▶ [Requirements]:
Please locate each line in the items below that contains the word "icon", and copy those lines in full.

▶ [Stored records]:
------------------------------------------------------------

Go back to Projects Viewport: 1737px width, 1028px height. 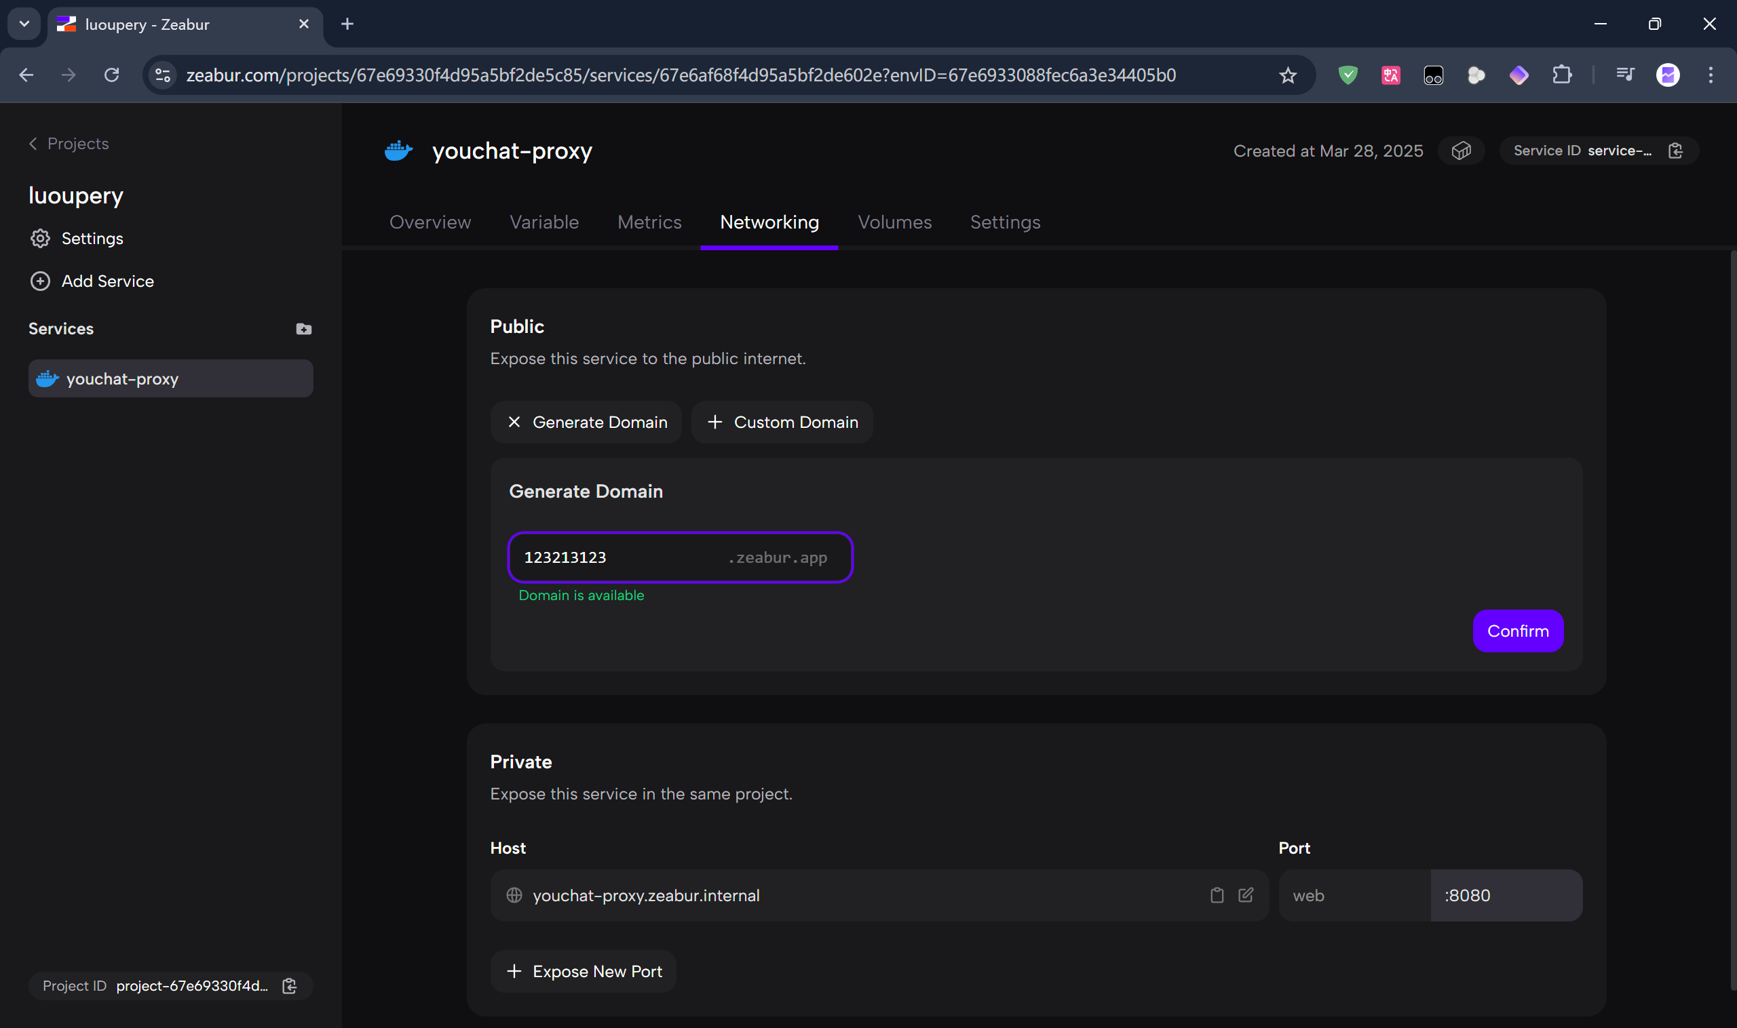69,143

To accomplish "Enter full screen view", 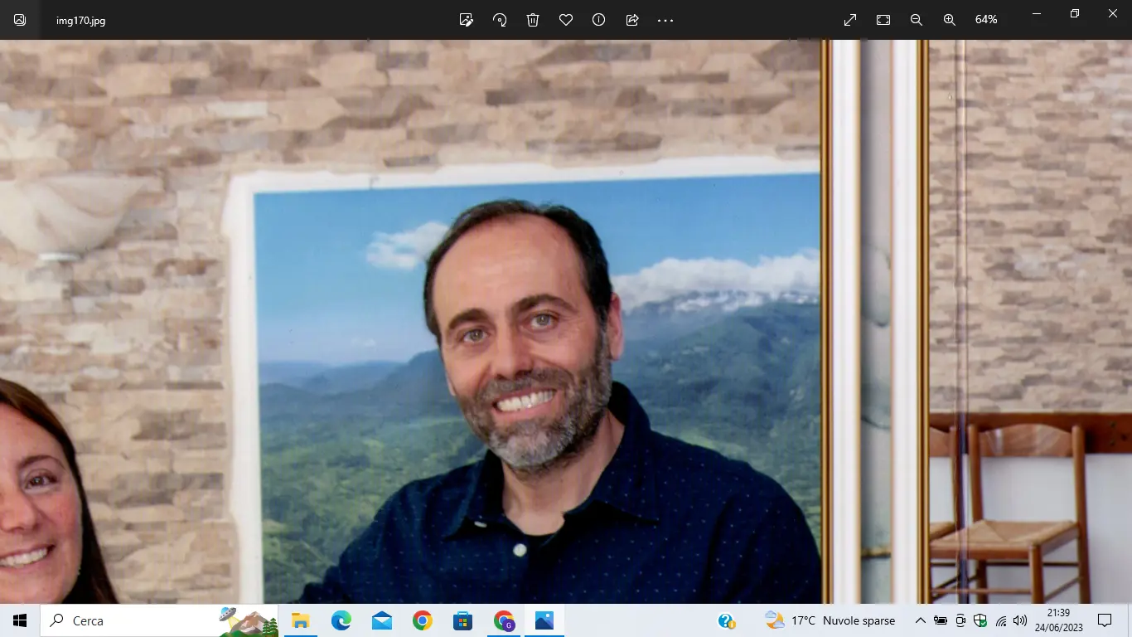I will tap(850, 20).
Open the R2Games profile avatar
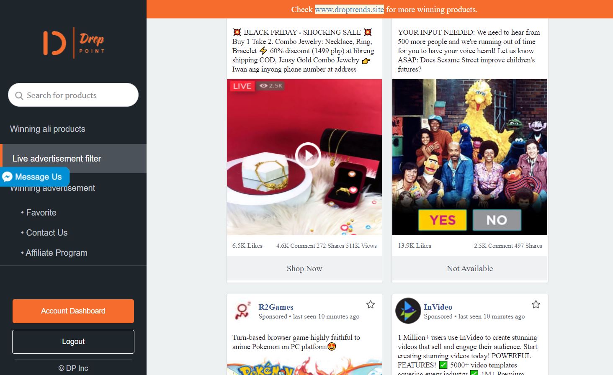Viewport: 613px width, 375px height. tap(242, 311)
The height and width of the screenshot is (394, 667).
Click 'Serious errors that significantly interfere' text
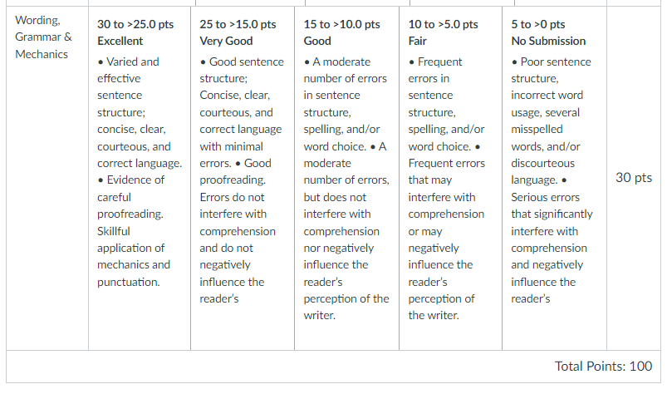(552, 214)
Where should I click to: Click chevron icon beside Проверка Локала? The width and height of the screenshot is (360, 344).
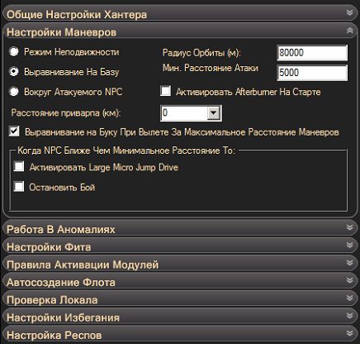(x=349, y=298)
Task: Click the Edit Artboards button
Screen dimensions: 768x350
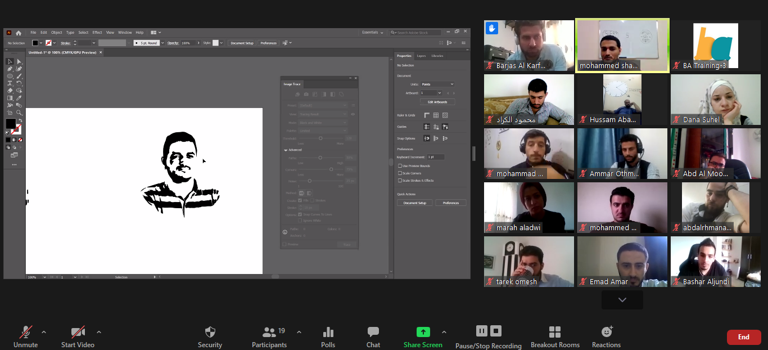Action: point(437,102)
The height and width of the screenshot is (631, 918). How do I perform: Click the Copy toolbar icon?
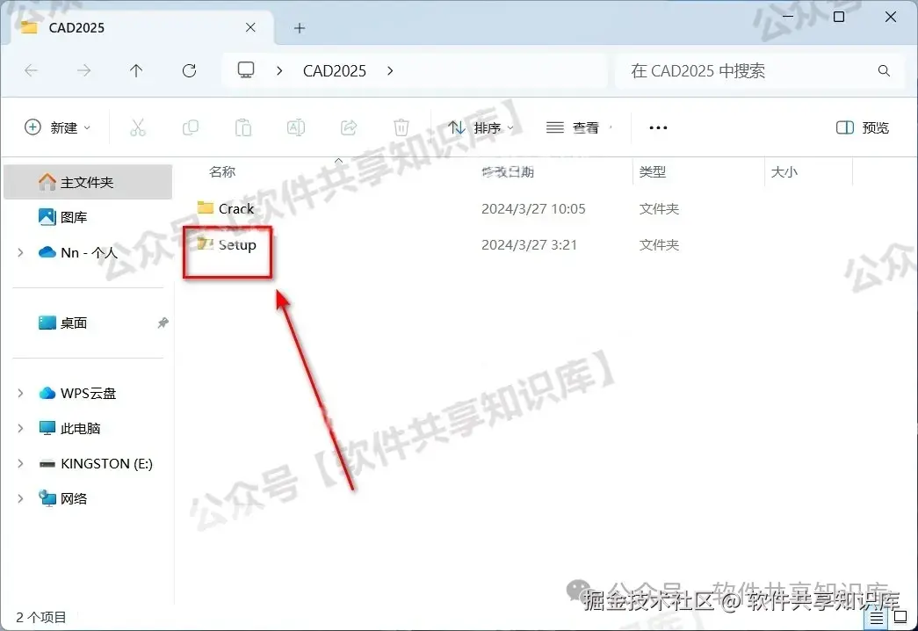click(190, 127)
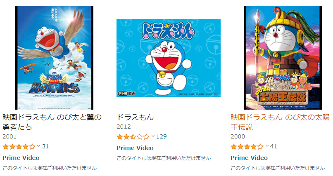Expand rating chevron beside 41 reviews
This screenshot has width=333, height=176.
click(x=267, y=146)
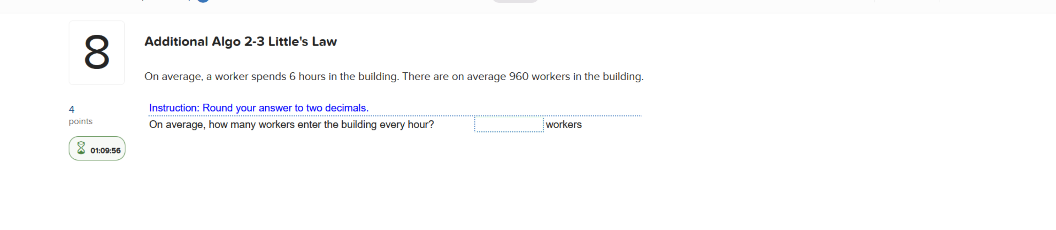Click the workers label beside the input

564,124
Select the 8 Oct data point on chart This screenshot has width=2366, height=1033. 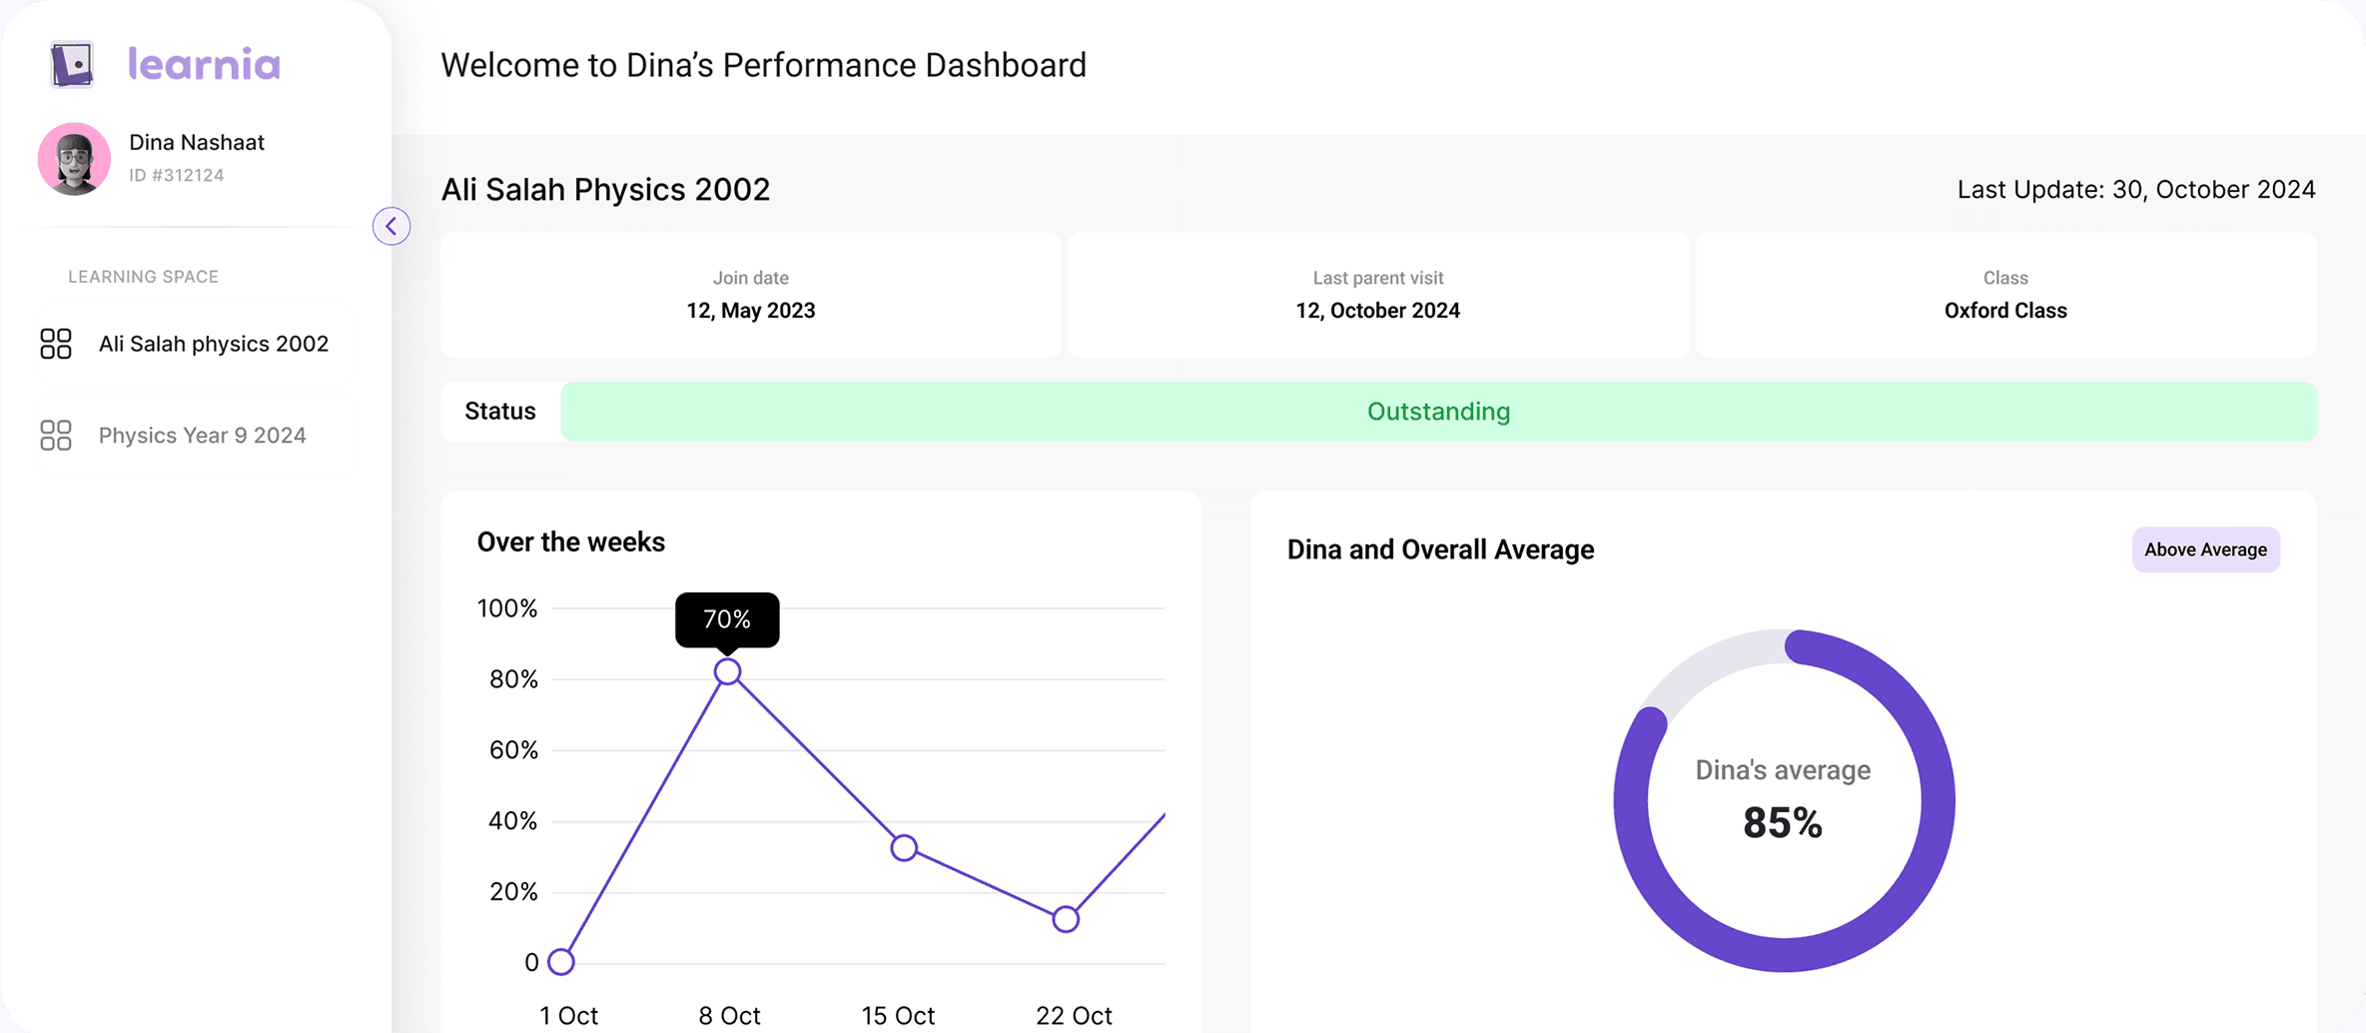[x=728, y=672]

------------------------------------------------------------

▶ [The output]:
Where should I click to: Click chevron icon beside Проверка Локала? The width and height of the screenshot is (360, 344).
The height and width of the screenshot is (631, 918). How do I perform: Click the Copy toolbar icon?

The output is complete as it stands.